**Requirement:** Exactly transcribe the span of lines from the one containing "Collapse the cooooool112/mall project row" through the final line of the entries, inclusive, and nothing outside it. Exclude the pictures.

::: Source material :::

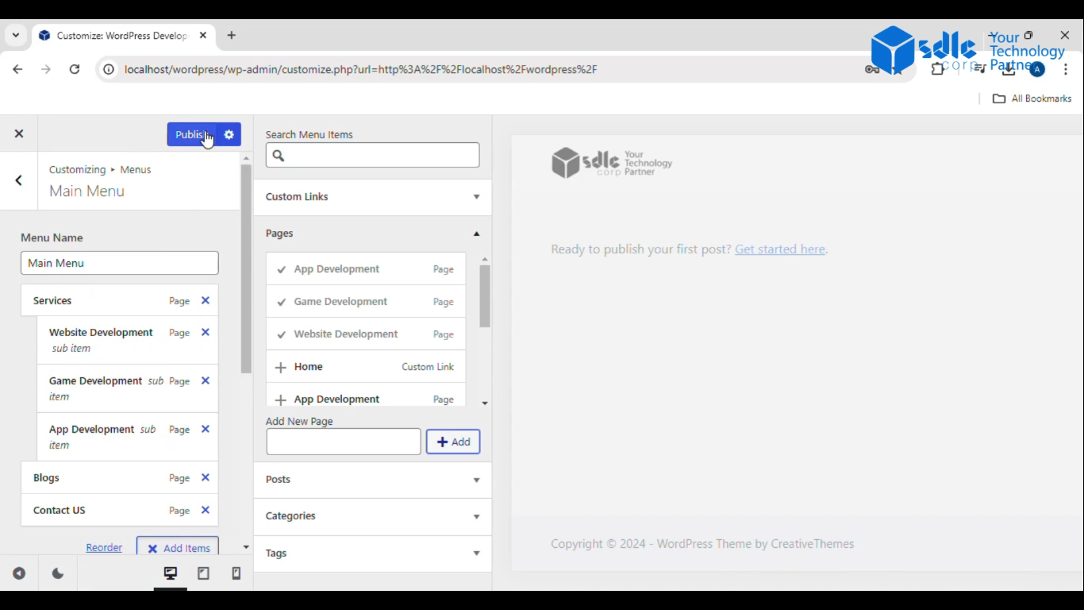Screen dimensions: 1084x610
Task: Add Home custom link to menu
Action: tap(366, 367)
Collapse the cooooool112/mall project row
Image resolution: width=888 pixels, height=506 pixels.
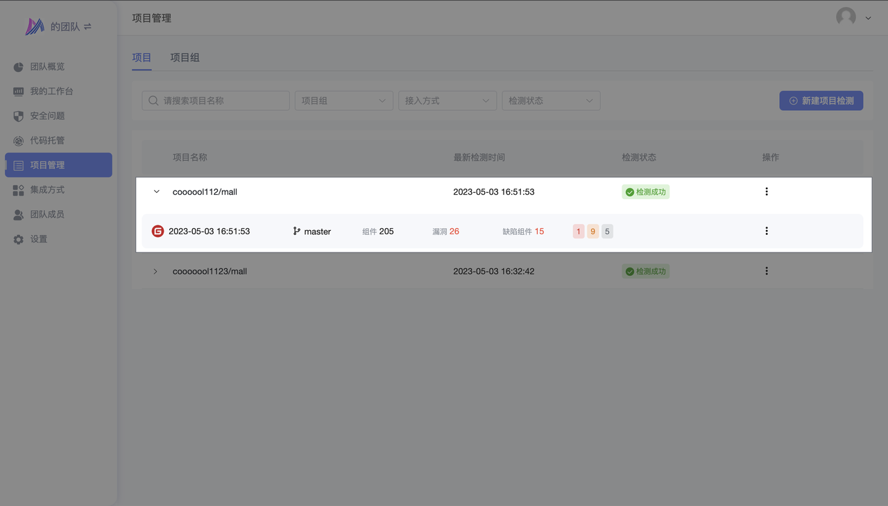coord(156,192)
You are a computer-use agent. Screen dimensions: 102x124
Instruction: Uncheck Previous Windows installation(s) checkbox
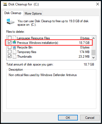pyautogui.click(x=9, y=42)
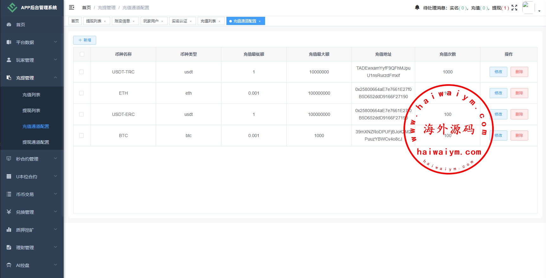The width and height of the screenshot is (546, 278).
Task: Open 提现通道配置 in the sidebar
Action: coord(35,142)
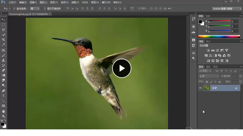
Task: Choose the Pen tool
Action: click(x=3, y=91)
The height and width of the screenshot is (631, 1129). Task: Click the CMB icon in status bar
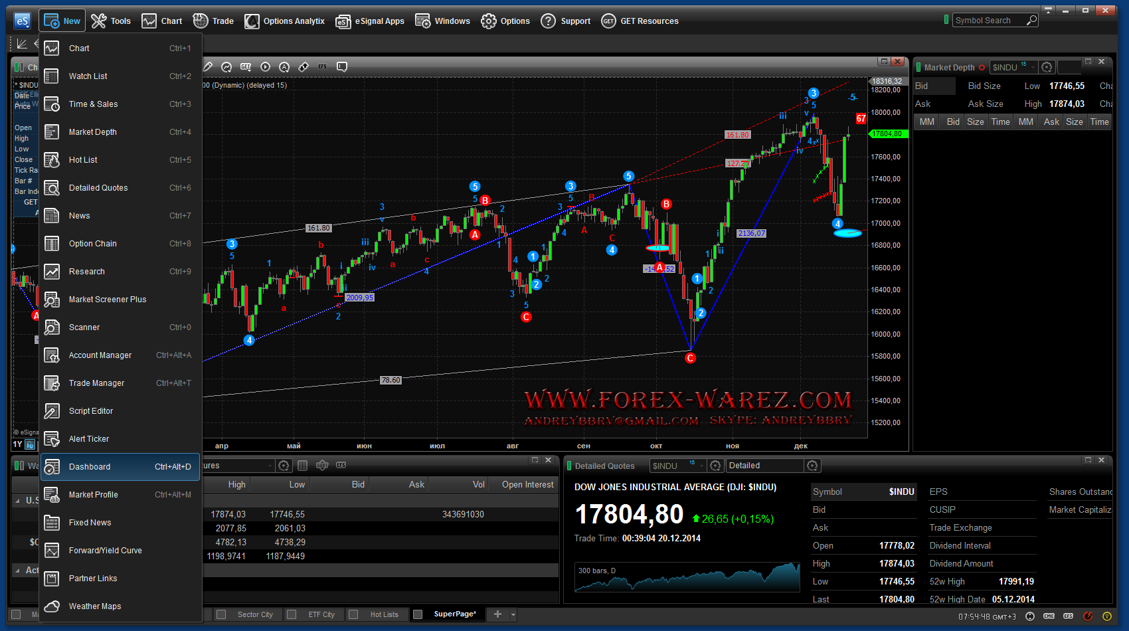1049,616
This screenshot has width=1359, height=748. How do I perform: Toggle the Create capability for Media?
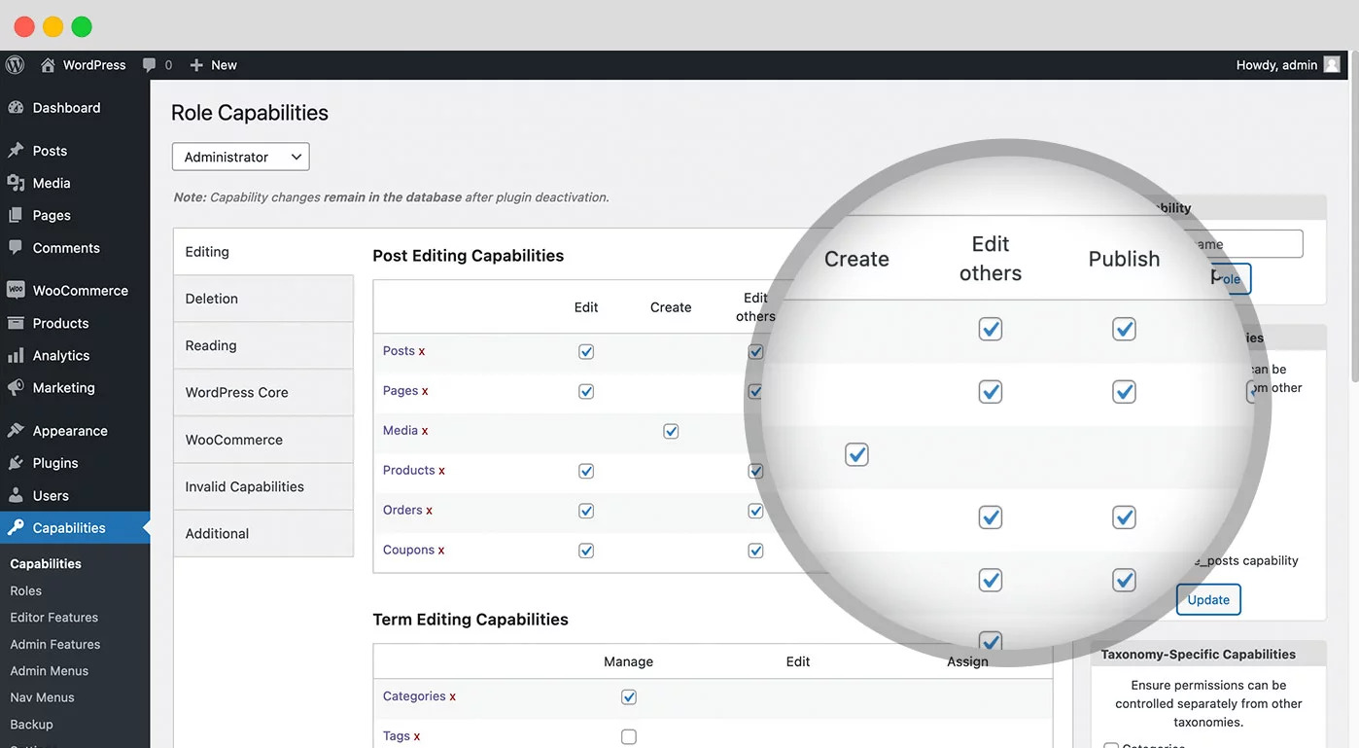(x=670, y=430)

:::

**Response to this task:**
Collapse the cooooool112/mall project row
Image resolution: width=888 pixels, height=506 pixels.
coord(156,192)
You are a computer-use agent. Screen dimensions: 102x124
Instruction: Uncheck Previous Windows installation(s) checkbox
pyautogui.click(x=9, y=42)
The width and height of the screenshot is (546, 278).
Task: Open 提现通道配置 in the sidebar
Action: coord(35,142)
Task: Choose the Pen tool
Action: click(x=3, y=91)
The height and width of the screenshot is (631, 1129). Task: Click the CMB icon in status bar
1049,616
This screenshot has width=1359, height=748. How do I perform: Toggle the Create capability for Media?
(x=670, y=430)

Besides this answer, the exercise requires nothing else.